Assignment
Each line between the one holding "This screenshot has height=1080, width=565." and the end of the material below, both included, is to be transcribed word for word, with pictures left out.

START Available records

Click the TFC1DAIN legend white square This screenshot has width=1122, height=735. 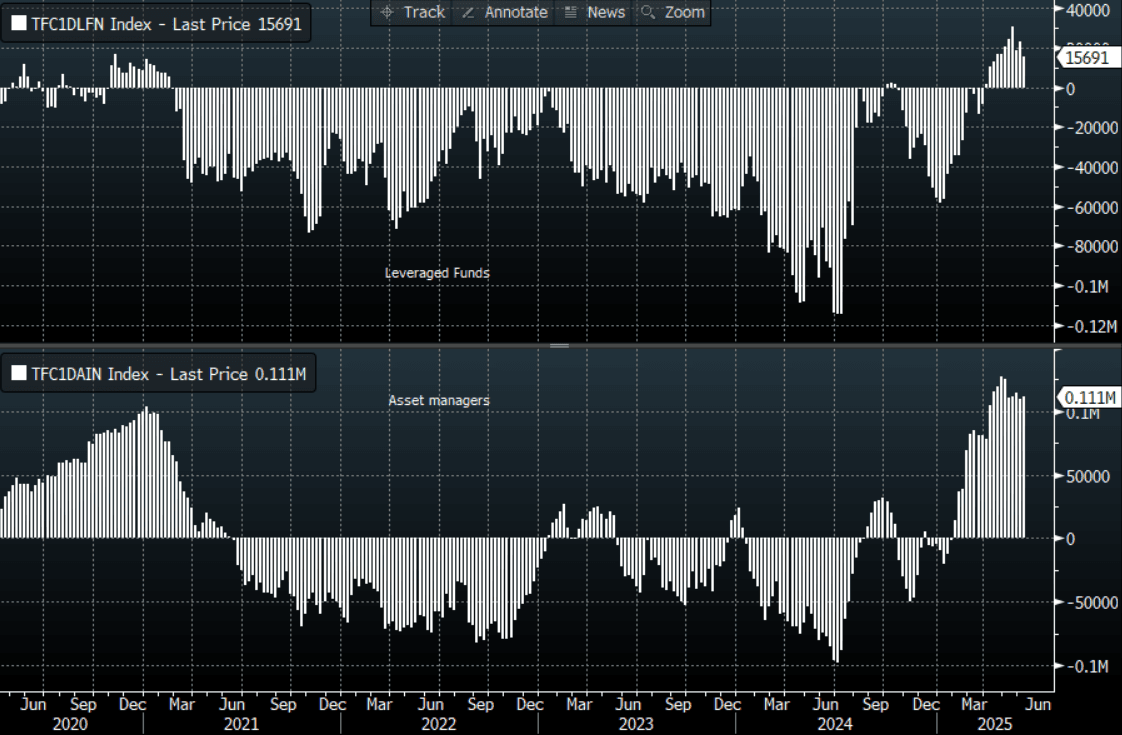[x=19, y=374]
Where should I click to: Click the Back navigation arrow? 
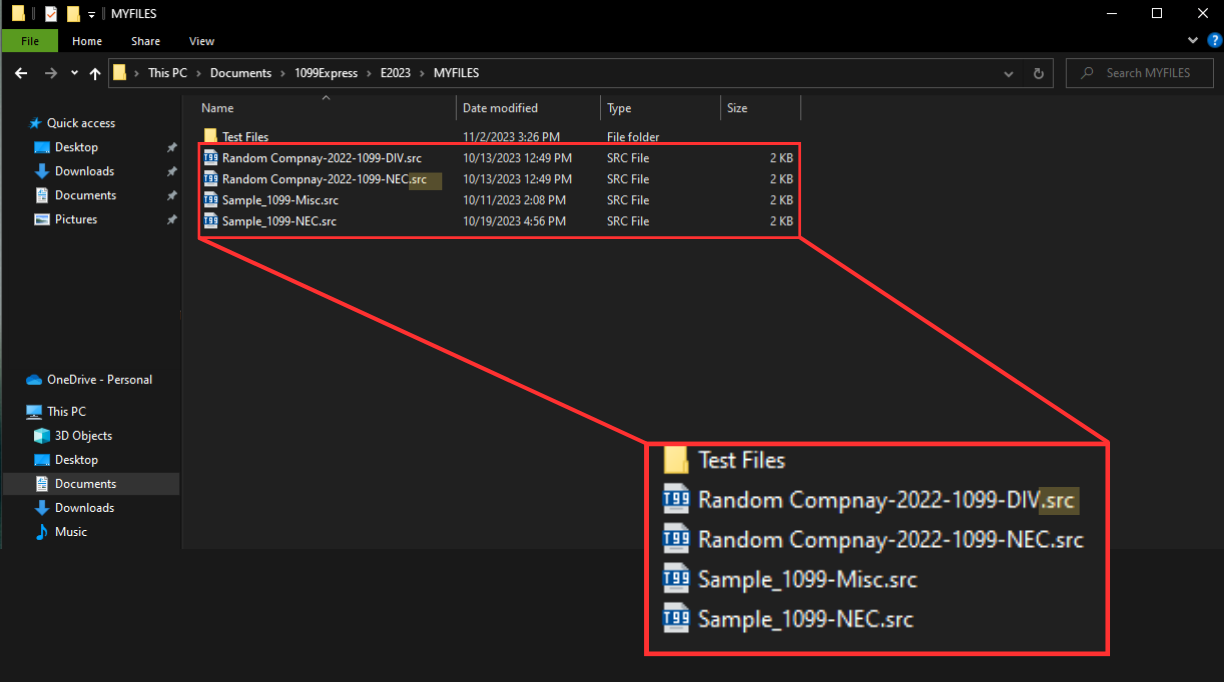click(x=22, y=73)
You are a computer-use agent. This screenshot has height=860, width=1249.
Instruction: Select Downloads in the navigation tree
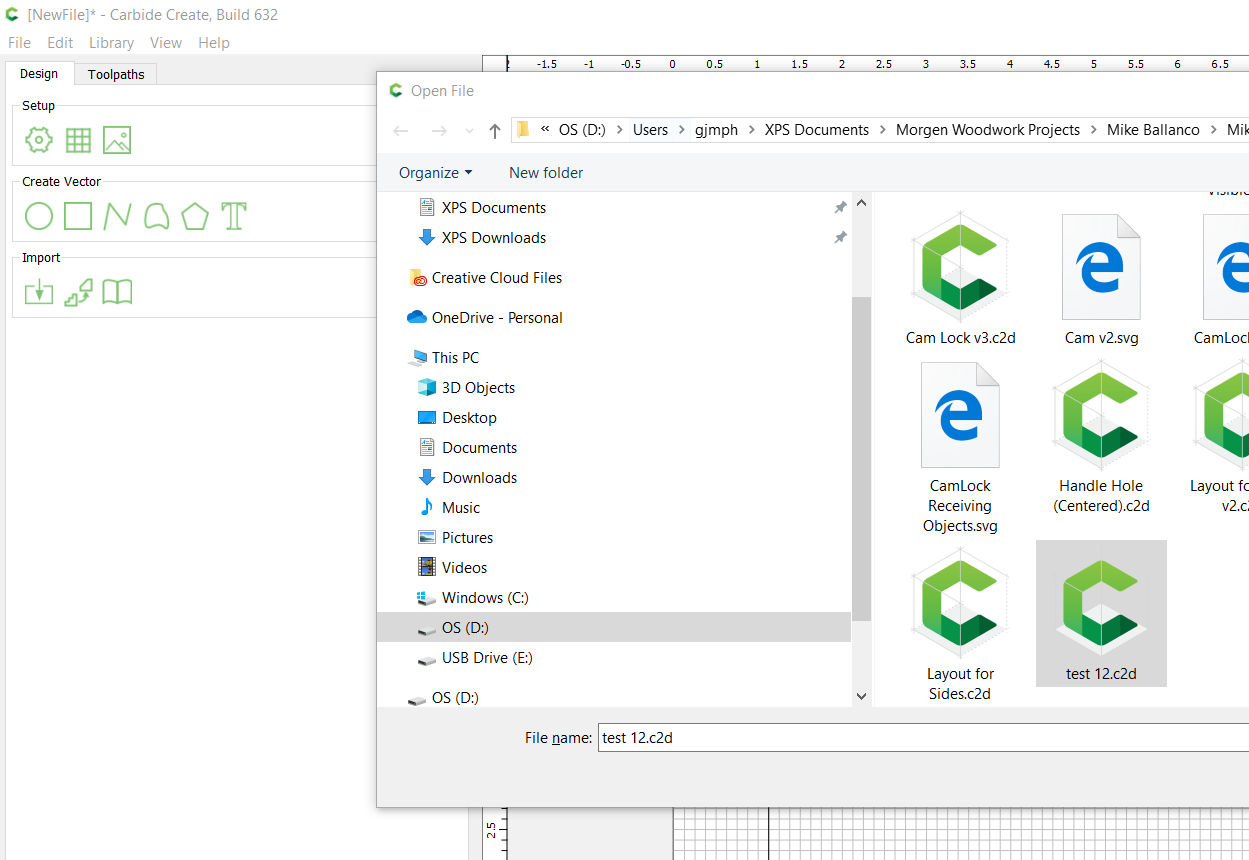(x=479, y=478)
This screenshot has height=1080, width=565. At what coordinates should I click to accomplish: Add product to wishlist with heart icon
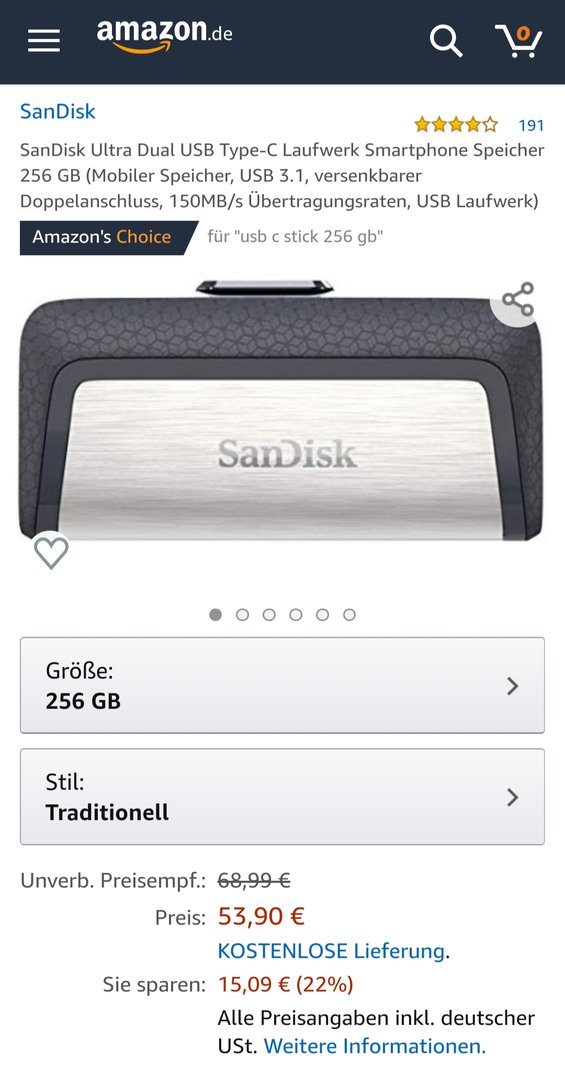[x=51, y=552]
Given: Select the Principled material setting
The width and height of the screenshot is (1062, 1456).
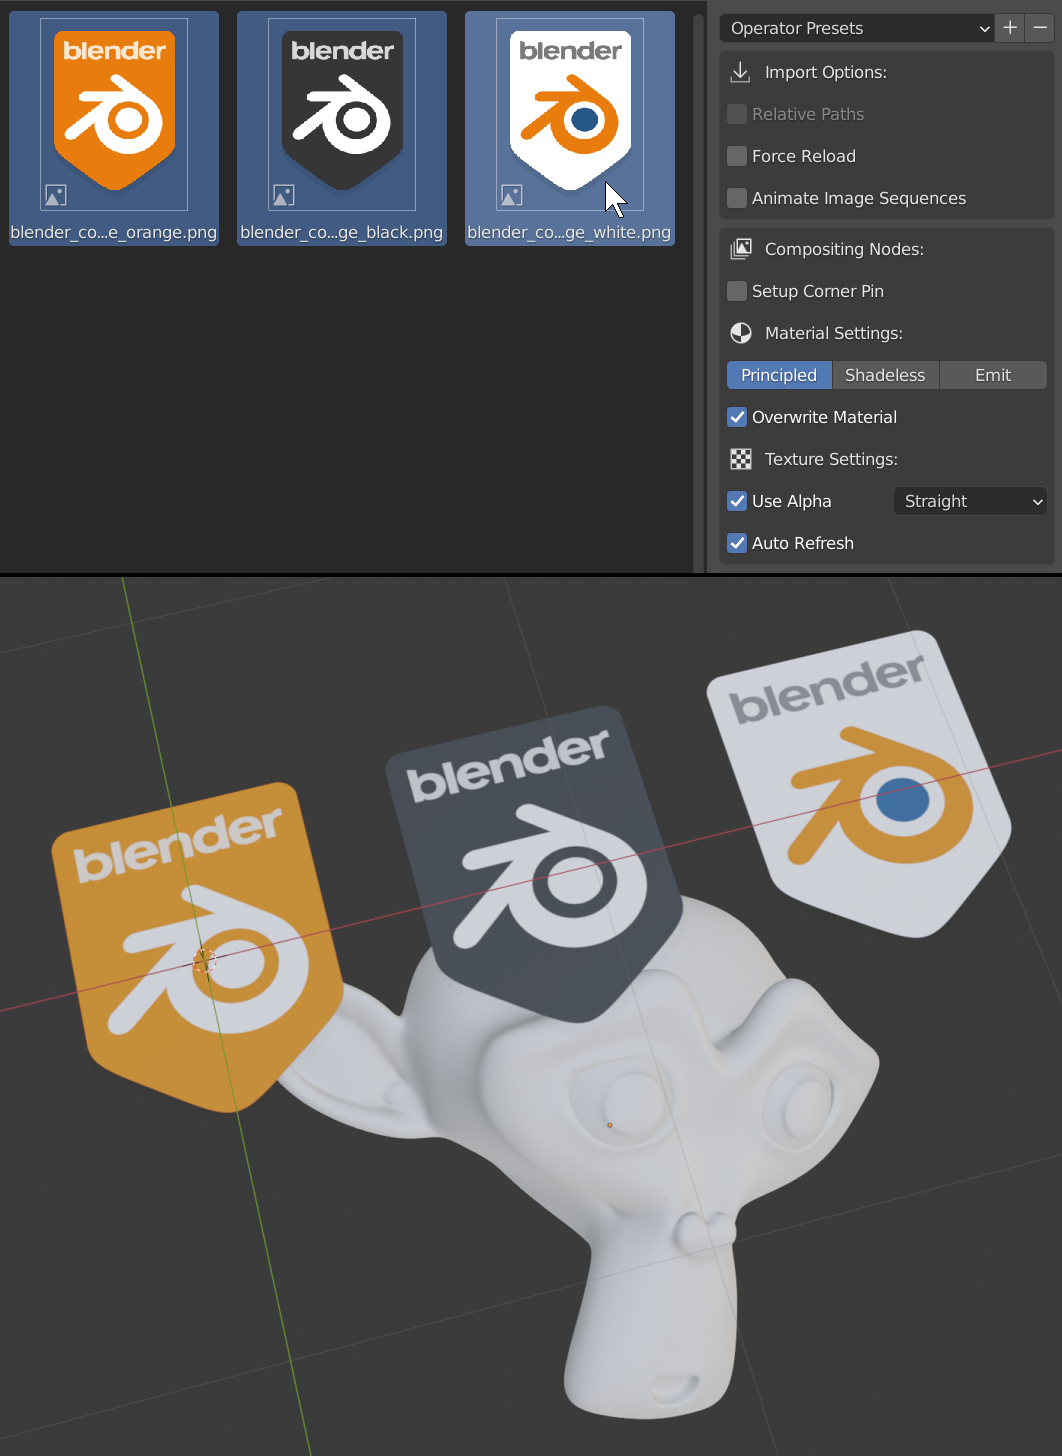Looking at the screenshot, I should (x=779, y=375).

END Available records

Answer space
This screenshot has height=1080, width=565. At what coordinates should I click to accomplish: Add product to wishlist with heart icon
[x=51, y=552]
Given: Select the Principled material setting
The width and height of the screenshot is (1062, 1456).
Looking at the screenshot, I should (x=779, y=375).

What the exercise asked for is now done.